Go to the documentation of this file.

// Copyright 2019-2026 CERN and copyright holders of ALICE O2.
// See https://alice-o2.web.cern.ch/copyright for details of the copyright holders.
// All rights not expressly granted are reserved.
//
// This software is distributed under the terms of the GNU General Public
// License v3 (GPL Version 3), copied verbatim in the file "COPYING".
//
// In applying this license CERN does not waive the privileges and immunities
// granted to it by virtue of its status as an Intergovernmental Organization
// or submit itself to any jurisdiction.
#ifndef O2_FRAMEWORK_DATAALLOCATOR_H_
#define O2_FRAMEWORK_DATAALLOCATOR_H_
 
#include "Framework/MessageContext.h"
#include "Framework/RootMessageContext.h"
#include "Framework/StringContext.h"
#include "Framework/Output.h"
#include "Framework/OutputRef.h"
#include "Framework/OutputRoute.h"
#include "Framework/DataChunk.h"
#include "Framework/FairMQDeviceProxy.h"
#include "Framework/TimingInfo.h"
#include "Framework/TypeTraits.h"
#include "Framework/Traits.h"
#include "Framework/SerializationMethods.h"
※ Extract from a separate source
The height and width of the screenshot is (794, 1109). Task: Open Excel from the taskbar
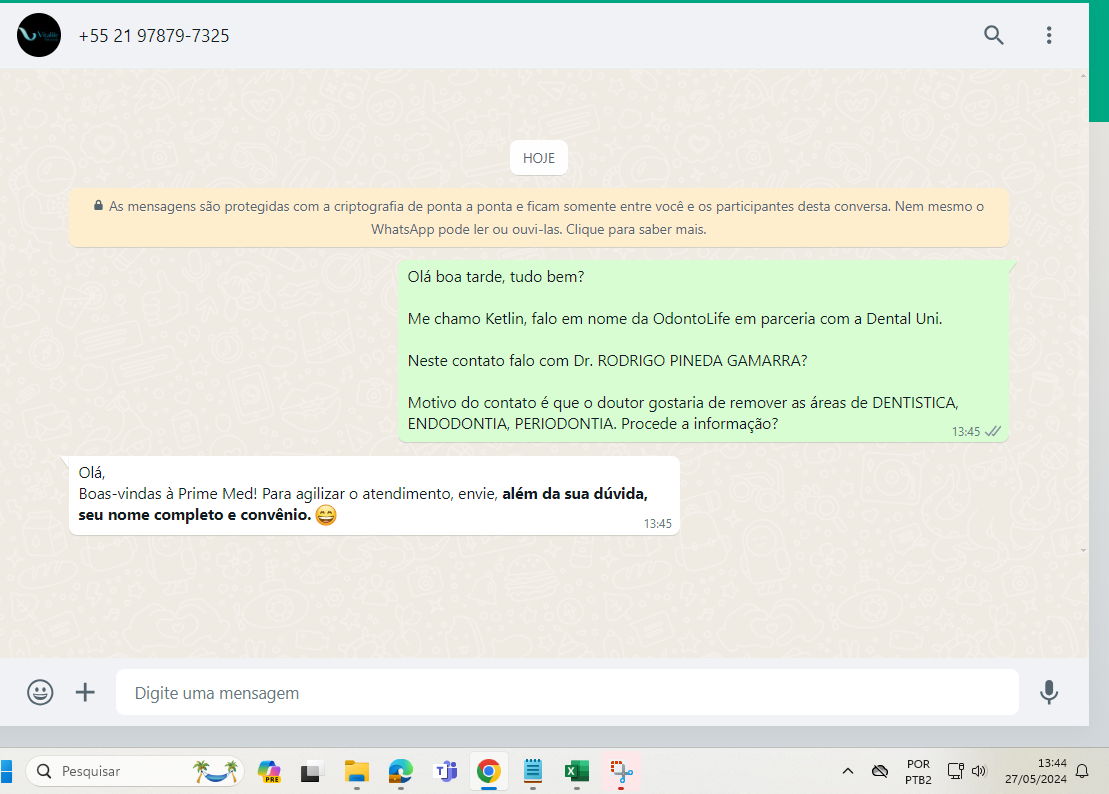[576, 771]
#include "Framework/ServiceRegistry.h"
#include "Framework/RuntimeError.h"
#include "Framework/RouteState.h"
 
#include "Headers/DataHeader.h"
#include <TClass.h>
 
#include <memory>
#include <ranges>
#include <vector>
#include <map>
#include <string>
#include <utility>
#include <type_traits>
#include <utility>
#include <cstddef>
 
// Do not change this for a full inclusion of fair::mq::Device.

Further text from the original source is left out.